__Records supplied__.
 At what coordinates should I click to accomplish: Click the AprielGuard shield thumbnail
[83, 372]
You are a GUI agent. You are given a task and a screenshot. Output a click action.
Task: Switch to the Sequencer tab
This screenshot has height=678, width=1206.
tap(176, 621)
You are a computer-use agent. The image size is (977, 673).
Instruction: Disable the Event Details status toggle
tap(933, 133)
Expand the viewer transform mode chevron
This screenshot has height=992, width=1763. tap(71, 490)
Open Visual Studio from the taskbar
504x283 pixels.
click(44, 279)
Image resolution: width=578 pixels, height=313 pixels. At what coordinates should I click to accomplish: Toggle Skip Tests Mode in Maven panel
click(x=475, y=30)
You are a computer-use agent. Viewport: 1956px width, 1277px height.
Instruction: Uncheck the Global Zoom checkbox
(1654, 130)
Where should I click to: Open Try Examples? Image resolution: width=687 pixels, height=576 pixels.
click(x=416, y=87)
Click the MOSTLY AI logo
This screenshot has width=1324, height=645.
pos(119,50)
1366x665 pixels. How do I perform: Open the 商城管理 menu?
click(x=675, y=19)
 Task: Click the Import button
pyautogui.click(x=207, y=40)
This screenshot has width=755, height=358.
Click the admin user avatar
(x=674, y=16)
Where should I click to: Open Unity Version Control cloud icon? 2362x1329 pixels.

__What you should do__.
Give back the whole listing exactly as it reads.

__Solved exercise__.
 At what coordinates should I click to accomplish: Click the AprielGuard shield thumbnail
[83, 372]
You are a GUI agent. You are given a task and a screenshot. Output a click action.
Task: Switch to the Sequencer tab
This screenshot has height=678, width=1206.
tap(176, 621)
You are a computer-use agent. The image size is (977, 673).
Instruction: Disable the Event Details status toggle
tap(933, 133)
Expand the viewer transform mode chevron
This screenshot has height=992, width=1763. tap(71, 490)
Open Visual Studio from the taskbar
504x283 pixels.
click(44, 279)
Image resolution: width=578 pixels, height=313 pixels. At what coordinates should I click to accomplish: Toggle Skip Tests Mode in Maven panel
click(x=475, y=30)
You are a computer-use agent. Viewport: 1956px width, 1277px height.
Instruction: Uncheck the Global Zoom checkbox
(1654, 130)
Where should I click to: Open Try Examples? Image resolution: width=687 pixels, height=576 pixels.
click(x=416, y=87)
Click the MOSTLY AI logo
This screenshot has width=1324, height=645.
pos(119,50)
1366x665 pixels. How do I perform: Open the 商城管理 menu?
click(x=675, y=19)
 Task: Click the Import button
pyautogui.click(x=207, y=40)
This screenshot has width=755, height=358.
Click the admin user avatar
(x=674, y=16)
Where should I click to: Open Unity Version Control cloud icon? 2362x1329 pixels.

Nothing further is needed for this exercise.